一部鉄鋼製品への輸出許可証管理が始動 ― 貿易実務への影響と対応ポイント ―
  
Topic : Other
Country : China

中国政府は2026年1月1日より、一部の鉄鋼製品を対象とした輸出許可証管理を正式に開始しました。この措置は2025年12月15日に公表されたもので、中国の輸出貿易制度における資源管理と秩序維持を目的としたものです。施行から半月が経過した1月後半現在、対象製品を扱う企業には、厳格な通関対応とライセンス管理が求められています。

1. 制度の概要と背景
今回の規制により、対象となる特定の鉄鋼製品を中国から国外へ輸出する際、企業は事前に商務部門等の主管当局から「輸出許可証」を取得しなければなりません。
• 管理の目的:中国の輸出貿易制度(2025年8月時点の指針等)に基づき、国内の鉄鋼資源の需給バランスの調整や、環境負荷の高い製品の輸出抑制、さらには国際的な貿易摩擦への対応といった側面があると考えられます。
• 施行時期:2025年12月中旬の発表からわずか半月後の2026年1月1日に施行されており、極めて迅速な実務対応が必要とされました。

2. ビジネス実務への影響
1月後半の現在、輸出実務においては以下のような影響が顕在化しています。
• 通関リードタイムの変化:許可証の申請から発行までのプロセスが加わるため、従来の輸出スケジュールに遅延が生じるリスクがあります。
• コストの増大:許可証取得のための事務手続きや、出荷の停滞に伴う保管料などのコスト増が懸念されます。
• サプライチェーンの再検討:許可証の取得が困難な品目や、取得に時間がかかる品目については、仕入れ先や輸出ルートの再検討を迫られる可能性があります。

3. 企業が取るべき対応策
日系企業の中国拠点および貿易担当者は、以下のステップで対応を徹底することが推奨されます。
• 対象品目の正確な特定:2025年12月15日付の公告に基づき、自社が扱う鉄鋼製品のHSコードが管理対象に含まれているか、速やかに精査してください。
• 納税・コンプライアンスの健全性維持:中国では現在、「滞納税公告弁法」の公表(2025年12月19日)に見られるように、企業の信用管理が非常に厳格化しています。
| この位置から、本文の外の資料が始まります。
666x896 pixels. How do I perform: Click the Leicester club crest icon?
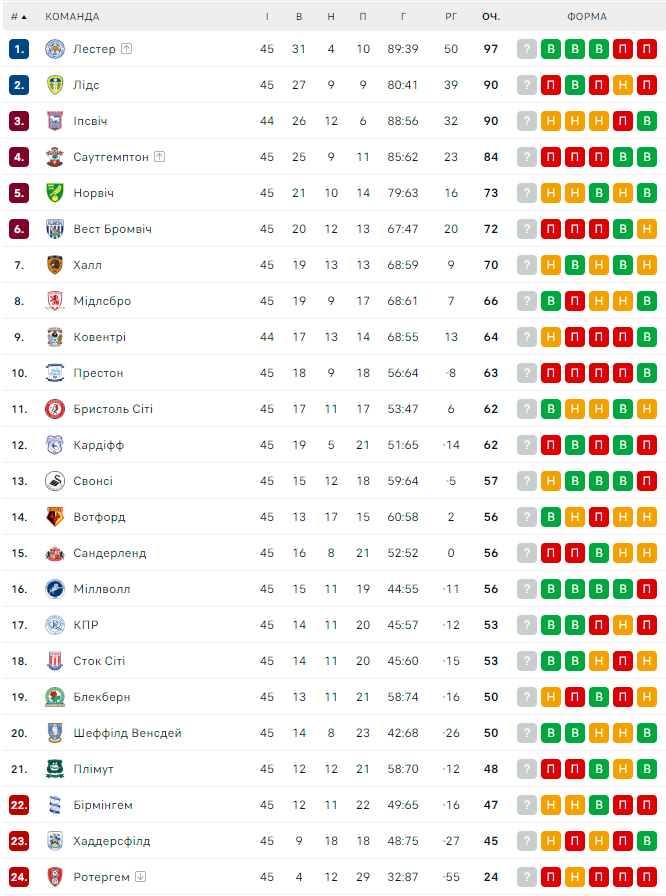click(55, 49)
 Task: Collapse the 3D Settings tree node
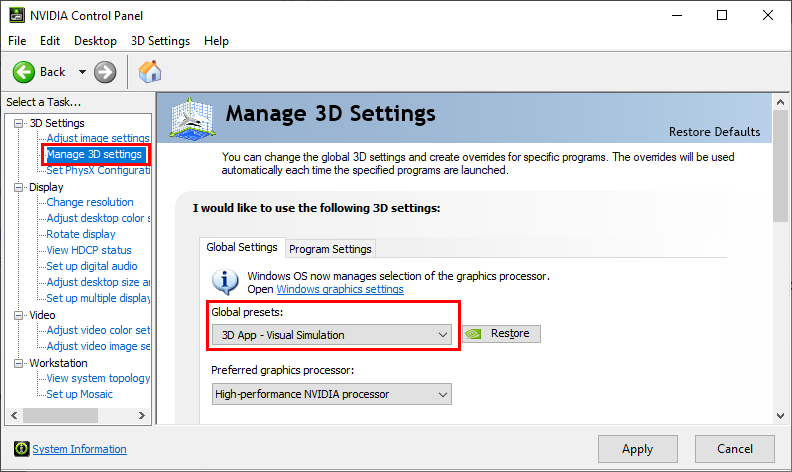tap(19, 123)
輸出許可証の申請においても、適切な納税実績や会計処理(国家統一会計制度の遵守)が行われていることが、スムーズな審査の前提条件となります。
• 情報の継続的なアップデート:キャストグローバルの新しいサイトドメイン( https://castglobal-china.biz/ )では、こうした最新の法令速報や実務Q&Aが随時更新されています。また、新機能の「動画研修コンテンツ」を活用し、法務・税務・会計の最新ポイントを社内で共有することも有効です。

まとめ
2026年1月からの鉄鋼製品輸出許可証管理は、中国が推進する「高品質な発展」と「経済秩序の強化」の一環です。企業側は、単なる事務手続きの変更と捉えるのではなく、「企業の社会的信用(コンプライアンス)」が貿易の成否を分ける時代になったと認識する必要があります。不注意な納税の遅れや不正確な会計処理が、輸出入ライセンスの取得にも悪影響を及ぼしかねない現状を踏まえ、統合的なガバナンス体制を整えることが肝要です。